Taim se voltou para Rand, seus lábios com aquele quase sorriso.
— Dadas as circunstâncias, estou confiante de que você não vai me repreender por ter desobedecido à sua ordem quanto a enfrentar as Aes Sedai. Eu tinha motivos para ir vê-lo em Cairhien e… — Ele deu de ombros. — Você está com uma cara péssima. Quer que eu… — Seus lábios discretamente torcidos se endireitaram assim que Rand deu um passo para trás a fim de evitar sua mão estendida, puxando Min consigo. Ela se agarrava a ele com mais firmeza do que nunca.
Lews Therin começara a vociferar seu ímpeto de matá-lo como sempre fazia quando Taim aparecia, divagando feito um louco a respeito de Abandonados e de matar todo mundo, mas Rand parou de ouvir e isolou o homem até transformá-lo no zumbido de uma mosca. Tratava-se de um truque que ele aprendera dentro do baú, quando não havia nada para fazer além de tatear a blindagem e escutar uma voz em sua cabeça que soava insana com alguma frequência. No entanto, mesmo sem Lews Therin, ele não queria ser Curado pelo homem. Achava que, se Taim algum dia encostasse nele com o Poder, ainda que por um motivo inocente, acabaria matando-o.

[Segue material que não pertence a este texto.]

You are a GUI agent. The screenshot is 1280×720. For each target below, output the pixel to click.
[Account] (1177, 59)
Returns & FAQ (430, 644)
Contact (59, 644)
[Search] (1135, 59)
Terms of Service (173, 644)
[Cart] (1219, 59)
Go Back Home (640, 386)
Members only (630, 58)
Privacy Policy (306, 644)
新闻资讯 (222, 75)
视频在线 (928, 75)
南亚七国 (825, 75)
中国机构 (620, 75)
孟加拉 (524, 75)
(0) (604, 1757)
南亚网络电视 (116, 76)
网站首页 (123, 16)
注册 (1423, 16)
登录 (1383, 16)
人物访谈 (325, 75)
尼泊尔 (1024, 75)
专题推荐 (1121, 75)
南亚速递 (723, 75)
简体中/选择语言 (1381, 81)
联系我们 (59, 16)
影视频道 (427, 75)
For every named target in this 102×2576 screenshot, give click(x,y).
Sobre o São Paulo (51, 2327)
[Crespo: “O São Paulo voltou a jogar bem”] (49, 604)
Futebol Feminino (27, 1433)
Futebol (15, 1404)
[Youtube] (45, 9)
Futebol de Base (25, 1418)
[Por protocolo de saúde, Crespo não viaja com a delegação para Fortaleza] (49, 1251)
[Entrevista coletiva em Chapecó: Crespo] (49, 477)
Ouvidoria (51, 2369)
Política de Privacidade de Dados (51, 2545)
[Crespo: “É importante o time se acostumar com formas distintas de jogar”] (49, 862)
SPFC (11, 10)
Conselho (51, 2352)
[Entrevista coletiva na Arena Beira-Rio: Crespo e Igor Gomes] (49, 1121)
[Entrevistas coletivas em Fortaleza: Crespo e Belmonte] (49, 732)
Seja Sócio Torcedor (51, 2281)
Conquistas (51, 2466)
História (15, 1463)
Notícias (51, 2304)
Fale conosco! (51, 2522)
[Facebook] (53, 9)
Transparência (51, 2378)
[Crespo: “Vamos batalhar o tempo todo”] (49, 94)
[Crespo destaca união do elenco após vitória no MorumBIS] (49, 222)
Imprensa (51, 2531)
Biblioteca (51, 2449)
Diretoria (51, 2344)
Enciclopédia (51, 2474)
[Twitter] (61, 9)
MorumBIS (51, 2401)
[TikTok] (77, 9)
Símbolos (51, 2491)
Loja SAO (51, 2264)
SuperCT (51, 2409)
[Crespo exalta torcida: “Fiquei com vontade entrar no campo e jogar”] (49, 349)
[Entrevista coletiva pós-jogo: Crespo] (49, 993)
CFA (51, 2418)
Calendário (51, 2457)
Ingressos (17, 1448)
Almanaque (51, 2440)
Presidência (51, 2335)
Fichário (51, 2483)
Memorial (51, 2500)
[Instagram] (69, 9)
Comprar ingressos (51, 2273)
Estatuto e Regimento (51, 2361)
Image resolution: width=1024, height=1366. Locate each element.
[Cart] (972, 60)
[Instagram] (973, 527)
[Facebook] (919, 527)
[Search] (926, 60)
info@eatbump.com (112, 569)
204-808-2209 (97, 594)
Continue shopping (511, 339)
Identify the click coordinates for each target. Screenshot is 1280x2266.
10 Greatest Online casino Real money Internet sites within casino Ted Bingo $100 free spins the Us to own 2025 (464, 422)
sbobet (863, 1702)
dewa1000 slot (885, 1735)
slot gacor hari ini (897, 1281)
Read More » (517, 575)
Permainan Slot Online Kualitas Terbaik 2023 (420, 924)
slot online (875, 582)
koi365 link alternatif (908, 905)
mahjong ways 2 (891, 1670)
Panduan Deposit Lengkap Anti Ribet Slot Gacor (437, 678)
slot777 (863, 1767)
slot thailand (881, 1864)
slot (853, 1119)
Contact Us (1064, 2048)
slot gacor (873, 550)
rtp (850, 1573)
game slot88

— Como quiser — rebateu com ironia o homem de nariz aquilino. — Acredito que dominamos o acampamento.
Aquilo pareceu suficientemente verdadeiro. Corpos estavam espalhados pelo chão, mas, dentro do círculo de carroções, poucos homens ainda lutavam. De repente, uma redoma de Ar cobriu todo o acampamento, a fumaça dos carroções incendiados escapando por um buraco deixado no topo. Não era uma tessitura sólida de saidin. Rand conseguia identificar onde as tessituras individuais se emendavam umas nas outras para criar aquela proteção. Achou que podia haver cerca de duzentos homens de casaco preto sob a redoma. Uma chuva de relâmpagos e fogo atingiu a barreira e explodiu sem causar danos. O próprio céu dava a impressão de crepitar e se incendiar, e seu clamor alto se fazia ouvir por toda a parte. Donzelas com tiras vermelhas pendendo dos braços e siswai’aman se punham de pé ao longo da parede que não eram capazes de ver, misturados a mayenenses e cairhienos, muitos também a pé. Do outro lado, uma massa compacta de Shaido fitava a barricada invisível que os mantinha isolados dos seus inimigos, por vezes golpeando-a com lanças ou atirando seus próprios corpos contra ela. As lanças paravam no meio do caminho e os corpos batiam e voltavam.